RELATED: Spark’s hemophilia A data causes investor jitters

To avoid this kind of immune response in the future, Spark will add prophylactic oral steroids to its treatment, said Spark President and R&D chief Katherine High, M.D.

“These early data further support the dramatic impact on patient outcomes that can result from factor activity levels above 12% and bring us closer to our goal of one day eliminating spontaneous bleeding altogether, while potentially freeing patients with hemophilia A from the need for regular infusions,” High said.

RELATED: A transplant of CRISPR-edited liver cells could replace lifelong injections for hemophilia B patients

People with hemophilia A need lifelong treatment, which includes regular infusions of factor VIII or a clotting promoter that raises their factor VIII levels. Treatments can be expensive and time-consuming, and because they require an injection, patient adherence can become an issue. A gene therapy would be a game changer in the space.

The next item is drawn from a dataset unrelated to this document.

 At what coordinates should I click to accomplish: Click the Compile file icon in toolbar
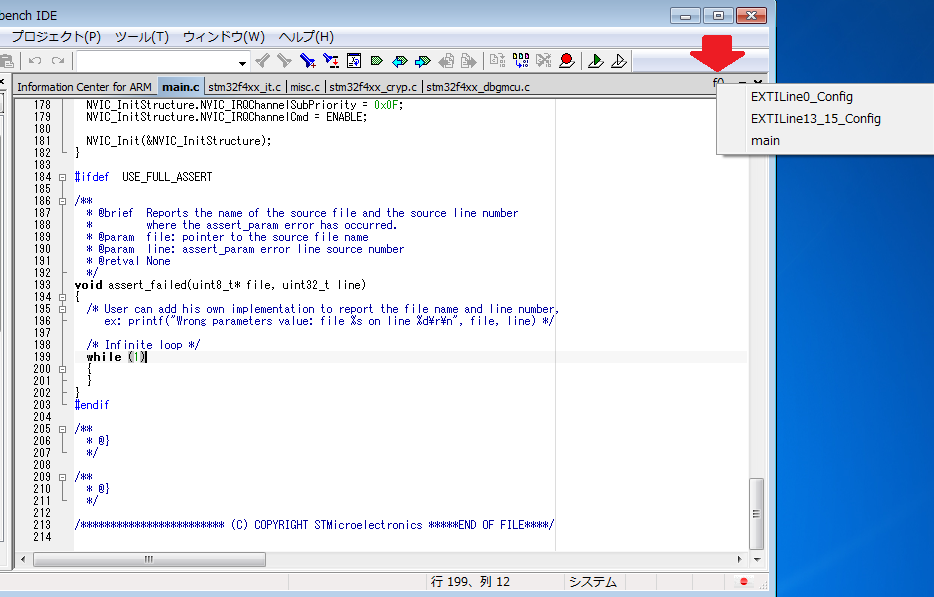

Spark is playing catch-up to BioMarin, whose own hemophilia A gene therapy is in phase 3. At two years after infusion with BioMarin’s Valoctocogene Roxaparvovec, patients’ average factor VIII levels were at 59%, outperforming Spark’s SPK-8011. However, the average factor VIII levels at one year postinfusion were close to double that, at 104% of normal, suggesting that the treatment’s efficacy wanes over time.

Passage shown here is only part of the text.